IMPROVING THE BROADBAND infrastructure throughout the Highlands and Islands must take account of the needs of rural communities as well as those living in major towns.
That was the point made this week Rhoda Grant MSP, who has been campaigning for greater efforts in improving vital broadband services throughout her Highlands and Islands and Moray constituency.
The Labour MSP was speaking at a Parliament debate on the issue this week, pointing out that some rural areas still had the “worst broadband services in the UK” – despite the Scottish Government statements about the successes of the superfast rollout in the region.
Following the debate Mrs Grant said “The digital Highlands and Islands project has made, and will make, a real difference.
“Without it, many more people would be outside the reach of next generation broadband – it will provide the backhaul that is required for mobile phone network operators.
“However, that does not mean that we should simply say thank you and leave it at that – we still need to fight for 100% coverage and those who are the furthest from a connection have the most to gain.
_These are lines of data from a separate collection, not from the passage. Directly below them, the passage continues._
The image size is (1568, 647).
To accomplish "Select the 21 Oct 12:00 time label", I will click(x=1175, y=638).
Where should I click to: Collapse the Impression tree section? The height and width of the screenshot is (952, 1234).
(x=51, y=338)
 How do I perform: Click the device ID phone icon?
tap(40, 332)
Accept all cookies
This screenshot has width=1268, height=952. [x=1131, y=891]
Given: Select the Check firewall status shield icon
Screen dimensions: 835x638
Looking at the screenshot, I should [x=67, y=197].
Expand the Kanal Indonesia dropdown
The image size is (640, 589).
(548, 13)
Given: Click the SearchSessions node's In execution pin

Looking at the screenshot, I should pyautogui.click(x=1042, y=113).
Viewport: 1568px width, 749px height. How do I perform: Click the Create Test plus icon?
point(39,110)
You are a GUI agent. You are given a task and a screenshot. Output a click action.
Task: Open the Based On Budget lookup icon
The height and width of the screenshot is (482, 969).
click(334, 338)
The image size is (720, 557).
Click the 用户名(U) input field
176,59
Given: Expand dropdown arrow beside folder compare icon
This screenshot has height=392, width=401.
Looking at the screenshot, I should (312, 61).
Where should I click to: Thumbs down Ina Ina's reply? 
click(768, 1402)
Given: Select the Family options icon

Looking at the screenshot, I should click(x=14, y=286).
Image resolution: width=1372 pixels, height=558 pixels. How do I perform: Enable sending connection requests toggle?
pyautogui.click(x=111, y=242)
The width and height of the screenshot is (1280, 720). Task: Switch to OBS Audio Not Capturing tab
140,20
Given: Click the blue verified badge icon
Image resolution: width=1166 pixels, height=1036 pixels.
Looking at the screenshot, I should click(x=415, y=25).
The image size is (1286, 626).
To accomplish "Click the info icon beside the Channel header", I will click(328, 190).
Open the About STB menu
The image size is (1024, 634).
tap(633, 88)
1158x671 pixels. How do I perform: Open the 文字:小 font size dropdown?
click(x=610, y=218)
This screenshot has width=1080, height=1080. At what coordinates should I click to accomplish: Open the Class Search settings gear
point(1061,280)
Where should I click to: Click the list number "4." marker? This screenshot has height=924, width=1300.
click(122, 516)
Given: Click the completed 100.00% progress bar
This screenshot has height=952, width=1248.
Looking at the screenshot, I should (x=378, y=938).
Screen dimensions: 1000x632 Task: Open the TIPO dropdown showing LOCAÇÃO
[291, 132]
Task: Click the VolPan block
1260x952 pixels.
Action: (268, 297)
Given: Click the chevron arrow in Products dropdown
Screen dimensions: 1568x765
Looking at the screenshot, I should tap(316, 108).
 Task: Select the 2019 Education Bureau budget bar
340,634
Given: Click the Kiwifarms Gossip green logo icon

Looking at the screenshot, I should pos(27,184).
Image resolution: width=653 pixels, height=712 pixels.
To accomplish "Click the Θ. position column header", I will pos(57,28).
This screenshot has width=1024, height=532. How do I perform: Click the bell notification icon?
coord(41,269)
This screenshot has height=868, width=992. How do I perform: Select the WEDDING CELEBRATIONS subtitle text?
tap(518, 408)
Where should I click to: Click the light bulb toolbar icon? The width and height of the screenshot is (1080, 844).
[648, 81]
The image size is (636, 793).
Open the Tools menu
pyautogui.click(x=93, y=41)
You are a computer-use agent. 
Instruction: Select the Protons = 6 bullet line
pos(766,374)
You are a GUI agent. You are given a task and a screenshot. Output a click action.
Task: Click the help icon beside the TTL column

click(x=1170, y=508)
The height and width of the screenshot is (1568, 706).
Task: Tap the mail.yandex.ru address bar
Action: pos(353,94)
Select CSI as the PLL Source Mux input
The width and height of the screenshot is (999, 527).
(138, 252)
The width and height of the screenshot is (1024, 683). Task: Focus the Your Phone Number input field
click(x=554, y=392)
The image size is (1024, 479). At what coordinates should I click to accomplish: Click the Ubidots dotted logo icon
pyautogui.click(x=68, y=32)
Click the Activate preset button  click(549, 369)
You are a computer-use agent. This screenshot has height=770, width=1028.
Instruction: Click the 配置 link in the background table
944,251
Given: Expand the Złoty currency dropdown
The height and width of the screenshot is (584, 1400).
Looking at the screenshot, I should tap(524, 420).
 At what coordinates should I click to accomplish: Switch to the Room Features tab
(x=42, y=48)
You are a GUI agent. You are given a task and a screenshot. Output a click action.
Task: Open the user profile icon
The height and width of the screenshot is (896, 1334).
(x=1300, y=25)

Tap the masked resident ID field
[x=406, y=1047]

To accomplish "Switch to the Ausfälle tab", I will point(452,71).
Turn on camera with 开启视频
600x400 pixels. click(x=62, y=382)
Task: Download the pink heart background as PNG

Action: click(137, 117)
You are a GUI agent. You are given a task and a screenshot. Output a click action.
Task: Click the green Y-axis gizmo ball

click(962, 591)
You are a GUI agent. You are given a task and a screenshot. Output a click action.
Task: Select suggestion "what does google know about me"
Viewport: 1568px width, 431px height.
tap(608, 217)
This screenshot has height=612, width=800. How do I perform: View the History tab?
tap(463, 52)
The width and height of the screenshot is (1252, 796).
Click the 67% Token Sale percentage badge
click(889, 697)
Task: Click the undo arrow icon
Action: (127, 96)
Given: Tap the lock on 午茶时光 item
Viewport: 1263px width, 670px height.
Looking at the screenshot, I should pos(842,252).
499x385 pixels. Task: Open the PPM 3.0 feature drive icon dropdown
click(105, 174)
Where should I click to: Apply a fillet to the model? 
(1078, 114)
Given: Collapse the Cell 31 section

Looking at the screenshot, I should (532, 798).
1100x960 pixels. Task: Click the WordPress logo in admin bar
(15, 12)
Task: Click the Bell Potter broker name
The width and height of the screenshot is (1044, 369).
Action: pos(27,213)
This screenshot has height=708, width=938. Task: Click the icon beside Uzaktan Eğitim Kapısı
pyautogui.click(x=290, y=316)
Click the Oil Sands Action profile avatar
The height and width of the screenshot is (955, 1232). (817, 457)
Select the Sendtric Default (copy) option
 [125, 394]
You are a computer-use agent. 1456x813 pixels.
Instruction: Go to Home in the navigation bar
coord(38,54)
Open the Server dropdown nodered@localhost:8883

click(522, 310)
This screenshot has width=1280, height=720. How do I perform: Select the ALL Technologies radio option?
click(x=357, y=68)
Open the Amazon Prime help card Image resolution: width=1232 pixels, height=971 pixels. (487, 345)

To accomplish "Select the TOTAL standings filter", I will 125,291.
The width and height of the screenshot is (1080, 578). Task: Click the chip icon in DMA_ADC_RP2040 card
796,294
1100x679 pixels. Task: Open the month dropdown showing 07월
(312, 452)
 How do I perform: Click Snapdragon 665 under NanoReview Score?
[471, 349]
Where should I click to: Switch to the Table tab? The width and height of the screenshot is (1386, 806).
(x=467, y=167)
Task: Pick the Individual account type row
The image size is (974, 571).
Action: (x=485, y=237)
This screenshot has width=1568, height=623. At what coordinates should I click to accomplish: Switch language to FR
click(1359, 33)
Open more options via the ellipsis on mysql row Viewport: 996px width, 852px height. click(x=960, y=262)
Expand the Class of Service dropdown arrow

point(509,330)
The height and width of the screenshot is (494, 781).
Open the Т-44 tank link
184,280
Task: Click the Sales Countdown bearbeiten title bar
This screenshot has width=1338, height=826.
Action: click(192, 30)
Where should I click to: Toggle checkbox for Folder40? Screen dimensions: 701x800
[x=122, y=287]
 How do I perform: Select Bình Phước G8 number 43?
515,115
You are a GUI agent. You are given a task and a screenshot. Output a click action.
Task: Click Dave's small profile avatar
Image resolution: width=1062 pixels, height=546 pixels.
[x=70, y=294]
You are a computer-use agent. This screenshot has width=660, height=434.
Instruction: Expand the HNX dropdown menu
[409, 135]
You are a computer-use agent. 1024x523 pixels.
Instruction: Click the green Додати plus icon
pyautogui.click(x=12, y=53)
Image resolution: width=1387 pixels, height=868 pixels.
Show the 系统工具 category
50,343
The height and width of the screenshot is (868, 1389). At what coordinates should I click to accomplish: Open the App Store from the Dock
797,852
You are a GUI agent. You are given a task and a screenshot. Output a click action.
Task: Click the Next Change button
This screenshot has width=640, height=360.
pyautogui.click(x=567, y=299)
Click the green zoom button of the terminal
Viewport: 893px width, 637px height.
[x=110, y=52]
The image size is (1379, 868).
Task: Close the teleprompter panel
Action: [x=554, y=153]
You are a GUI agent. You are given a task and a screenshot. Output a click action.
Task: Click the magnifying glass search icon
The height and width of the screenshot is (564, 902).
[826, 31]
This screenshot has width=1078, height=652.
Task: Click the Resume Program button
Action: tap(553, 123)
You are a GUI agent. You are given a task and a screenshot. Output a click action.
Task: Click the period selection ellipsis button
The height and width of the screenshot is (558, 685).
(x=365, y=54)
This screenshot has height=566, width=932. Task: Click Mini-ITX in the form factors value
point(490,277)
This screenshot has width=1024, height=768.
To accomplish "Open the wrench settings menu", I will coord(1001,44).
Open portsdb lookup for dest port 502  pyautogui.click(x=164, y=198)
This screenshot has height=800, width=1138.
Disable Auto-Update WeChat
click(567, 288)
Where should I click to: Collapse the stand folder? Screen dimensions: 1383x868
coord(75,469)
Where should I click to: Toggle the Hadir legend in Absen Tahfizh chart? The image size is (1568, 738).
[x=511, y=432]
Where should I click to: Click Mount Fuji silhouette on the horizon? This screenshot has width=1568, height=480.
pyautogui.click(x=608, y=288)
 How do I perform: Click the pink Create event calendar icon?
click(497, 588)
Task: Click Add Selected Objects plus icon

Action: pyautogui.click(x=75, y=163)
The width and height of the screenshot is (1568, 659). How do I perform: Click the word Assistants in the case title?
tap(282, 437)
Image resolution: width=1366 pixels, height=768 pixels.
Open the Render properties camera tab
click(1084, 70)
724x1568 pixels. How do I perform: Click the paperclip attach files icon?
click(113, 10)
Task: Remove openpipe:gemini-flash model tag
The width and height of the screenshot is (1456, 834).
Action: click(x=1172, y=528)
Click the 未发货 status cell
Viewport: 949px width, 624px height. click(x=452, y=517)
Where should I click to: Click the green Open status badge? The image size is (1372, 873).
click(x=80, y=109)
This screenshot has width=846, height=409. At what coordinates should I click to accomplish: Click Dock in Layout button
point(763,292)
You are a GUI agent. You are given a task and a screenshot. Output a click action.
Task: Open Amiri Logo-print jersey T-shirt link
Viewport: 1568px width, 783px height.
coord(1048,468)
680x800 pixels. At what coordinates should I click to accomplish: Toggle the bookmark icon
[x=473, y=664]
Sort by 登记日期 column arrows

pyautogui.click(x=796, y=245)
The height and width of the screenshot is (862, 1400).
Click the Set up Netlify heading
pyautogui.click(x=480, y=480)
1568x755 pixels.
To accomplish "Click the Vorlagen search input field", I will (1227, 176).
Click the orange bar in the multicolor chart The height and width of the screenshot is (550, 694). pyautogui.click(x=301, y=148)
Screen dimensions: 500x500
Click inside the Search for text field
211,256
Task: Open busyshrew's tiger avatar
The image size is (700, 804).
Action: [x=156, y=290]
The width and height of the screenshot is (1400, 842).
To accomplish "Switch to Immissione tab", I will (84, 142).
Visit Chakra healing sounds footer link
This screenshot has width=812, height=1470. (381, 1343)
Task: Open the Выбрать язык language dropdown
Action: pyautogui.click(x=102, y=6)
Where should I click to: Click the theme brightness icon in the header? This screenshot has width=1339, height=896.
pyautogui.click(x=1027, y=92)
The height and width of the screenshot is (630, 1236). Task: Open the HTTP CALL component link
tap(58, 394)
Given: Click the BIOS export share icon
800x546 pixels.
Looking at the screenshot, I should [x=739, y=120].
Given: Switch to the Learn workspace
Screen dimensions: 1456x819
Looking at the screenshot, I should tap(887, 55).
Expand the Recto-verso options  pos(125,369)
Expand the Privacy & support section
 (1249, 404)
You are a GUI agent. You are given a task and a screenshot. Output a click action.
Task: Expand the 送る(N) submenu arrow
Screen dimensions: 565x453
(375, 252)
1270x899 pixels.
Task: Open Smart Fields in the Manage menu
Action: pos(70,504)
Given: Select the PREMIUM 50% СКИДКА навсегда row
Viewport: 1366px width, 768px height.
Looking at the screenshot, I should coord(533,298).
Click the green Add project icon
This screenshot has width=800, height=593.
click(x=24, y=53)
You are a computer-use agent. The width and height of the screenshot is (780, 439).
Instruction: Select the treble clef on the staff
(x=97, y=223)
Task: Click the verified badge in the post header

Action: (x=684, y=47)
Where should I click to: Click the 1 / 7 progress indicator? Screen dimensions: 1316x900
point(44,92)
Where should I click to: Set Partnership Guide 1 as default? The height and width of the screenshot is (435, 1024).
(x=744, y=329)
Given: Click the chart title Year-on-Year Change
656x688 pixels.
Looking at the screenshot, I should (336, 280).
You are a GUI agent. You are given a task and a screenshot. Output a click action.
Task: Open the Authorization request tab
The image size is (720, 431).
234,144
“They are often the most disadvantaged as it stands, and access to next generation broadband would redress some of that disadvantage. The same is true with mobile coverage, 2G, 3G and 4G also have the ability to work over terrain in which laying fibre is difficult. We must also look at mast sharing and roaming to give the best coverage to mobile data users.”
The MSP pointed to Community Broadband Scotland which was set up to help provide “last mile” solutions – a major issue in broadband rollout has been that existing and out of date infrastructure cannot cope even when superfast broadband is in place on an exchange.
Moray residents have discovered to their dismay that even BT Broadband are often not fully aware of the issues, telling customers that they can have a superfast service – only to disappoint when engineers arrive to discover that old copper and lead cabling make that impossible.
Mrs Grant said: “We need to utilise all the technologies to ensure 100% coverage – access to next generation broadband is no longer a luxury, it is essential.
“People need it to submit their common agricultural policy forms and to apply for benefits. Students need it for their online course materials and remote communities have the most to gain from access to telehealth and telecare.
“There are businesses in my region that are looking to relocate because of their poor broadband connection – that is simply wrong.
“The Government needs to take the lead in driving forward the work. It must ensure that there are no not-spots in Scotland, either for broadband or mobile phone coverage.”